#### PROVIDED DATA:
────────
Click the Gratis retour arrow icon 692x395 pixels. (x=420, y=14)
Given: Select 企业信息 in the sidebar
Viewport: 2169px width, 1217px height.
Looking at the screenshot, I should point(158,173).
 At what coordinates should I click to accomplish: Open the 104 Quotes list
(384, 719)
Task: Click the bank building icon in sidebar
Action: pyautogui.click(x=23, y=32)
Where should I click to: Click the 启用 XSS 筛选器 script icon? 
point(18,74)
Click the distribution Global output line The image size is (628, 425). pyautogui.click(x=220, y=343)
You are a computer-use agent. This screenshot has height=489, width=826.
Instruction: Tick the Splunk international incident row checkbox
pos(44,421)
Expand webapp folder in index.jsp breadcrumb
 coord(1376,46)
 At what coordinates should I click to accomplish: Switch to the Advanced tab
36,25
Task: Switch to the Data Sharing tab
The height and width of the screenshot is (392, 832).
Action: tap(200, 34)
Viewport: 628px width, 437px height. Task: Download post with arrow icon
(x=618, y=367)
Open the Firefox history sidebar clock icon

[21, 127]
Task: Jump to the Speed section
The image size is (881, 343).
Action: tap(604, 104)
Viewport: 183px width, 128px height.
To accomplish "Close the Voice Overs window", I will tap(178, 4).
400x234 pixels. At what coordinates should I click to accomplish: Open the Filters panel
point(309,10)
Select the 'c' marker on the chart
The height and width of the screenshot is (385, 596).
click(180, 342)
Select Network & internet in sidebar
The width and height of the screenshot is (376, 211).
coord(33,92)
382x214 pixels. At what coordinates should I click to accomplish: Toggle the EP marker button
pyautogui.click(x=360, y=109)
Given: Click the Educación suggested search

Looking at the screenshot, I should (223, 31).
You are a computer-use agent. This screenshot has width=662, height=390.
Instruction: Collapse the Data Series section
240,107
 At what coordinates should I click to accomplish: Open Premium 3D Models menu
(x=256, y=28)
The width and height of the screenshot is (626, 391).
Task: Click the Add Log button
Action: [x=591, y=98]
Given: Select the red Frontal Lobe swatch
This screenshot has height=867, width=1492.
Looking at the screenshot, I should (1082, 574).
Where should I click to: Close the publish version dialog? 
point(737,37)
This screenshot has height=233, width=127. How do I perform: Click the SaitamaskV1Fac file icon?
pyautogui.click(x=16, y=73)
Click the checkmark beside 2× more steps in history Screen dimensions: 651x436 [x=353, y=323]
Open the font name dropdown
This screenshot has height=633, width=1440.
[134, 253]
────────
#### TASK TO COMPLETE:
Please output every line of the records above again, with no changes at all.

#### SOLUTION TO THIS EXERCISE:
Click the Gratis retour arrow icon 692x395 pixels. (x=420, y=14)
Given: Select 企业信息 in the sidebar
Viewport: 2169px width, 1217px height.
Looking at the screenshot, I should point(158,173).
 At what coordinates should I click to accomplish: Open the 104 Quotes list
(384, 719)
Task: Click the bank building icon in sidebar
Action: pyautogui.click(x=23, y=32)
Where should I click to: Click the 启用 XSS 筛选器 script icon? 
point(18,74)
Click the distribution Global output line The image size is (628, 425). pyautogui.click(x=220, y=343)
You are a computer-use agent. This screenshot has height=489, width=826.
Instruction: Tick the Splunk international incident row checkbox
pos(44,421)
Expand webapp folder in index.jsp breadcrumb
 coord(1376,46)
 At what coordinates should I click to accomplish: Switch to the Advanced tab
36,25
Task: Switch to the Data Sharing tab
The height and width of the screenshot is (392, 832).
Action: tap(200, 34)
Viewport: 628px width, 437px height. Task: Download post with arrow icon
(x=618, y=367)
Open the Firefox history sidebar clock icon

[21, 127]
Task: Jump to the Speed section
The image size is (881, 343).
Action: tap(604, 104)
Viewport: 183px width, 128px height.
To accomplish "Close the Voice Overs window", I will tap(178, 4).
400x234 pixels. At what coordinates should I click to accomplish: Open the Filters panel
point(309,10)
Select the 'c' marker on the chart
The height and width of the screenshot is (385, 596).
click(180, 342)
Select Network & internet in sidebar
The width and height of the screenshot is (376, 211).
coord(33,92)
382x214 pixels. At what coordinates should I click to accomplish: Toggle the EP marker button
pyautogui.click(x=360, y=109)
Given: Click the Educación suggested search

Looking at the screenshot, I should (223, 31).
You are a computer-use agent. This screenshot has width=662, height=390.
Instruction: Collapse the Data Series section
240,107
 At what coordinates should I click to accomplish: Open Premium 3D Models menu
(x=256, y=28)
The width and height of the screenshot is (626, 391).
Task: Click the Add Log button
Action: [x=591, y=98]
Given: Select the red Frontal Lobe swatch
This screenshot has height=867, width=1492.
Looking at the screenshot, I should (1082, 574).
Where should I click to: Close the publish version dialog? 
point(737,37)
This screenshot has height=233, width=127. How do I perform: Click the SaitamaskV1Fac file icon?
pyautogui.click(x=16, y=73)
Click the checkmark beside 2× more steps in history Screen dimensions: 651x436 [x=353, y=323]
Open the font name dropdown
This screenshot has height=633, width=1440.
[134, 253]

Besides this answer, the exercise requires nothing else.